I servizi sono stati svolti dal personale del Posto Fisso di Polizia di Tropea attraverso un’intensa attività di pattugliamento e numerosi posti di controllo distribuiti sul territorio. Nel corso di una sola settimana gli agenti hanno identificato 898 persone, di cui 222 con precedenti di polizia, e controllato 632 veicoli.

Sequestri di droga e segnalazioni amministrative

Particolare attenzione è stata rivolta al contrasto dello spaccio di sostanze stupefacenti. Durante i controlli un soggetto è stato segnalato all’Autorità amministrativa per detenzione di sostanza stupefacente ad uso personale dopo essere stato trovato in possesso di 0,4 grammi di cocaina.

Nel corso delle attività gli agenti hanno inoltre rinvenuto e sequestrato, a carico di ignoti, 239 grammi di marijuana suddivisi in 17 dosi già confezionate e presumibilmente destinate allo spaccio. La droga era nascosta all’interno di una nicchia situata nell’atrio di un condominio. Insieme allo stupefacente sono stati trovati anche due sacchetti per il sottovuoto e un bilancino di precisione perfettamente funzionante.

Sempre nell’ambito degli stessi servizi di prevenzione, è stata sequestrata anche cocaina per un peso complessivo di 2,1 grammi.

Individuato il presunto autore di un incendio doloso

Nei giorni scorsi il personale del Posto Fisso di Polizia di Tropea ha inoltre notificato un avviso di conclusione delle indagini preliminari nei confronti di un uomo del posto, ritenuto responsabile del danneggiamento di un’autovettura a seguito di un incendio avvenuto a Tropea nel 2024.

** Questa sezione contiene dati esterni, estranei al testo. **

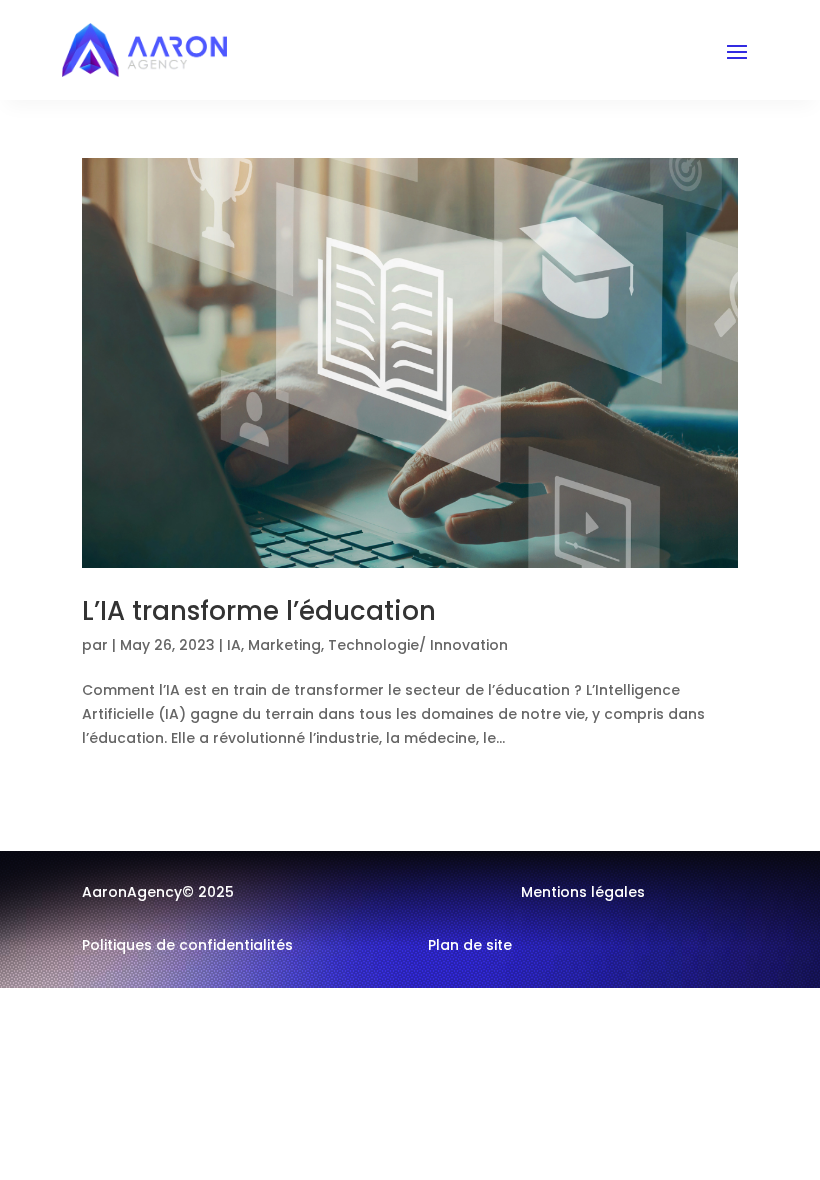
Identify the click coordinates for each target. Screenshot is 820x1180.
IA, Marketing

L’attività info-investigativa condotta dagli agenti avrebbe consentito di raccogliere elementi utili per identificare il presunto autore del rogo. L’episodio rientra nelle attività di contrasto ai reati predatori e agli episodi che incidono sulla sicurezza e sulla tranquillità del territorio tropeano, soprattutto in un periodo che precede l’arrivo di migliaia di turisti nella località tirrenica.